The broadcast regulator, NBC, had imposed the sanction of closure as ultimate penalty for what it regarded as DAAR’s unprofessional conduct and non-adherence to the Broadcast Code. DAAR’s sins included unedited broadcast of social media contents on one of its daily morning news shows.
“Government has obligation to use social media to promote peace and counter falsehood. It does itself no good to shut down physical media entities or even internet space in the belief that it can silence social media.”
The incident brings to the fore the emergent questions of whether government can still regulate the media and how the regulation can be effective in the age of the social and new media.
The media has changed. Traditional media with all their conservative nuances had long given way to the onslaught and reign of the new media which encompasses the social media.

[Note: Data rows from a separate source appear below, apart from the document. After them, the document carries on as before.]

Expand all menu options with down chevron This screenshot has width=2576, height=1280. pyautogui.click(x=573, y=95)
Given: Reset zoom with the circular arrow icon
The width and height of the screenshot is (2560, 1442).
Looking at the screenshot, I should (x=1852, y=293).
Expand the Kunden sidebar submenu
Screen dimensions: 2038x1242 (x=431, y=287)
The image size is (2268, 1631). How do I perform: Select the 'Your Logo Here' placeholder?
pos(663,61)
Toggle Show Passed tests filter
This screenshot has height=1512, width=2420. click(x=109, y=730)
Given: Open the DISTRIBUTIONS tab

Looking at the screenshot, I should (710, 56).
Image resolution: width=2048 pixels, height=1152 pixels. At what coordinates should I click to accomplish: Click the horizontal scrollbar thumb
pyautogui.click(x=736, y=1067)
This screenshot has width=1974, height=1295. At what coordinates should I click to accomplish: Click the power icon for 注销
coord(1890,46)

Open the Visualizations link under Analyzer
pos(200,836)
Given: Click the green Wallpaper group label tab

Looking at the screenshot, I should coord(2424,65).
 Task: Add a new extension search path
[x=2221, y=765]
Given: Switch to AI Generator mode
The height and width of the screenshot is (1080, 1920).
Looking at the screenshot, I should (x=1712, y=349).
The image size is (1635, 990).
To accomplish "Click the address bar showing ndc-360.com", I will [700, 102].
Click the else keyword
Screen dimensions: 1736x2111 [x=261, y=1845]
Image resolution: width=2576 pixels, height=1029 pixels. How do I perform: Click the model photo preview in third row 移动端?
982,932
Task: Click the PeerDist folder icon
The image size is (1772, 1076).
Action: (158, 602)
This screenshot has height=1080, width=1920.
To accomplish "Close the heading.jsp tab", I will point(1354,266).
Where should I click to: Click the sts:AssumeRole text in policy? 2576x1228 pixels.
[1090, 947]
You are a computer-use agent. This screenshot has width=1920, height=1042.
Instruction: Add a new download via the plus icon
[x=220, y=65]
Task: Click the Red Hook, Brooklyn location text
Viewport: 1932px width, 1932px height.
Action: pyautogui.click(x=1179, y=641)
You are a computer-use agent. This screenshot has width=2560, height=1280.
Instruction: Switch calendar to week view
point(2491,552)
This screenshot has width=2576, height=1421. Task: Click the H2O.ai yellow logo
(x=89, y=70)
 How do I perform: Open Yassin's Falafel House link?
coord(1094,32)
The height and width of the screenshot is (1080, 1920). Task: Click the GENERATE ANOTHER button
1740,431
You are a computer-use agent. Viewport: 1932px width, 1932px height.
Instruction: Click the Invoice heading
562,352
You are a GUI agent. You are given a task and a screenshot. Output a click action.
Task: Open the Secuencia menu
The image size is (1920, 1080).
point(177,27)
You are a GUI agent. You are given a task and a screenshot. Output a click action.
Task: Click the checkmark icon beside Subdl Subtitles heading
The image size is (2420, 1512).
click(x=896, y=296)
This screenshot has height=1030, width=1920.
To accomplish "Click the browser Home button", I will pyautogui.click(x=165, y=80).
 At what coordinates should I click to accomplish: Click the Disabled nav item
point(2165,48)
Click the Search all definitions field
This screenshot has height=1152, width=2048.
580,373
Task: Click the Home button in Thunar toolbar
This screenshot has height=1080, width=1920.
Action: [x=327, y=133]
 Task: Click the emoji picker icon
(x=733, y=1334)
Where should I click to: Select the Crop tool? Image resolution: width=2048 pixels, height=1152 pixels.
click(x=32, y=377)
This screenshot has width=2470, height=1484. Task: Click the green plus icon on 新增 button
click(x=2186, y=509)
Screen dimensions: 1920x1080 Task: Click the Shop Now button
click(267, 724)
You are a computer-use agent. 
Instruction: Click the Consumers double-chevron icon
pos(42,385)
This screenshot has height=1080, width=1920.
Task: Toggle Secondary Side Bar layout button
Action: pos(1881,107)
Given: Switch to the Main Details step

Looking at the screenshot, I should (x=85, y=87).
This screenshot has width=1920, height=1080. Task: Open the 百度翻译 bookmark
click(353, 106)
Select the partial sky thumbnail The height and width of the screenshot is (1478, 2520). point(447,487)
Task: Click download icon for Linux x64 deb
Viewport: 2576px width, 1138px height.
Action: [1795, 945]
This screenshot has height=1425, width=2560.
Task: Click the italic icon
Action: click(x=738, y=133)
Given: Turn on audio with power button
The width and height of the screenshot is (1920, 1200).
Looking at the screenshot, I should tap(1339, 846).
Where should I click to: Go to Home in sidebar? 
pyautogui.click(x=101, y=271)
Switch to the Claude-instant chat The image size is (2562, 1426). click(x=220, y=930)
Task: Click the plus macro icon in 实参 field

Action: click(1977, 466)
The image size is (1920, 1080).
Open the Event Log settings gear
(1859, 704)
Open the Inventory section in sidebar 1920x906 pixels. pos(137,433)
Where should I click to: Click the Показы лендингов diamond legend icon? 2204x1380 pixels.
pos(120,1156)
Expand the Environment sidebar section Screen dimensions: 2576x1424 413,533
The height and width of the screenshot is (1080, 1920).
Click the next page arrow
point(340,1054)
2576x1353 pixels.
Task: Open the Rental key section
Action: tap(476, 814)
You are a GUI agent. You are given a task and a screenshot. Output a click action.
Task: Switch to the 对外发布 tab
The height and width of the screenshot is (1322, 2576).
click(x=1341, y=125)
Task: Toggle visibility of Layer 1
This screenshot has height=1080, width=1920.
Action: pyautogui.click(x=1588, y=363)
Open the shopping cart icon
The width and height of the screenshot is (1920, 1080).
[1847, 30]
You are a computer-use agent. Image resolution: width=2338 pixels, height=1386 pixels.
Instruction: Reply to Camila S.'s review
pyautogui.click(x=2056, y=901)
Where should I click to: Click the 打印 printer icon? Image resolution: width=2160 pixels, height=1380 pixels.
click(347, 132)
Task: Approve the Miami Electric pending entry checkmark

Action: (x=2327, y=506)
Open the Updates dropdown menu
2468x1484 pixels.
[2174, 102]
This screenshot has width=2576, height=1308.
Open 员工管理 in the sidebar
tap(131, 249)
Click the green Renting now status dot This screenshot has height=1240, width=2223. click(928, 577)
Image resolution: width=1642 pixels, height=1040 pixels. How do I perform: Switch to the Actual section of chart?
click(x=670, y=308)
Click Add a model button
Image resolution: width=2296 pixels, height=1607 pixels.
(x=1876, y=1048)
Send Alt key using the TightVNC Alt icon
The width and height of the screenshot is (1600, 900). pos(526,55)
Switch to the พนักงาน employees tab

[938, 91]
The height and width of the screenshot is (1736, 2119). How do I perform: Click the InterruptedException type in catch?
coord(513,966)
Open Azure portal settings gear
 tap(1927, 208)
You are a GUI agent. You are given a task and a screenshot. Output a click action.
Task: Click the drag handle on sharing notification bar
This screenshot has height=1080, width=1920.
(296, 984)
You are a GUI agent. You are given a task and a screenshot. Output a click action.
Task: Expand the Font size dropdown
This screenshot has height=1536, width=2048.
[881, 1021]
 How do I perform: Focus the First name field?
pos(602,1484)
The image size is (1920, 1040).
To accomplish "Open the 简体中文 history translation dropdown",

The internet age has helped to redefine and rework the entire spectrum of news from gathering to production and to sharing – all in realtime once inconceivable. News is no longer at the behest of the broadcaster or media house but at the bidding of the online user with internet access. As long as there is access, news can be made and shared.
Traditional media, for good reasons, have embraced the new media and the implication is that they are subject to the vagaries and vulnerabilities for which social media has become notoriously known in the context of fake news.
But most importantly, for most governments, particularly in the developing world, it is not just the uncontrolled news content but the militancy of news delivery via social media that is most worrisome. Historically, traditional media could be arm-twisted from publishing or broadcasting news regarded as dicey by state functionaries. But not so with social media or new media operators!
In the internet age, social media and other new media tools have been used to help hold governments accountable, bring citizens together to protest violence, empower citizens, provide information to reduce tensions, and build bridges of understanding across boundaries.
“Closure or proscription of any media entity in the internet age can only further expose government as weak and anti-democratic.”
Conversely, social media and other new media tools have been used to help polarize society, thwart peace movements, promote violent agendas, and convey inaccurate information or fake news.
While government may genuinely be worried that new/social media could further exacerbate our fragile peace, it is counter-productive to apply the old method of muzzling the traditional media to the much more dynamic new or social media.
Closure or proscription of any media entity in the internet age can only further expose government as weak and anti-democratic.
Government has many options within the ambit of the law to curtail excesses of professional and non-media practitioners; and within the mix of the same social media, government can engage the same online audience.
Within the law, government can bring news makers and sharers to account for news content considered as promoting violence or divisiveness. This is the path adopted by countries like Germany and France.
Ultimately, countries can only execute laws that work around the dynamics of online media and not by resorting to Draconian actions.
Government has obligation to use social media to promote peace and counter falsehood. It does itself no good to shut down physical media entities or even internet space in the belief that it can silence social media.
In spite of its negative use by some citizens, social media serves well as crowdsource information in conflict hotspots for conflict prevention measures; and has remained a good tool for peacebuilding and increasing contact as well as understanding between opposing groups.
With billions of social media users worldwide, any government that still embarks on trying to shut down traditional media outfit will only help to create internet heroes out of such physical media entities. The DAAR/AIT imbroglio with NBC readily demonstrates this point. The broadcast house recorded over 20 million viewers worldwide hours after it returned to air following the court order.
Lesson: government and regulators must learn to engage rather than use force to tame militant media in the internet age.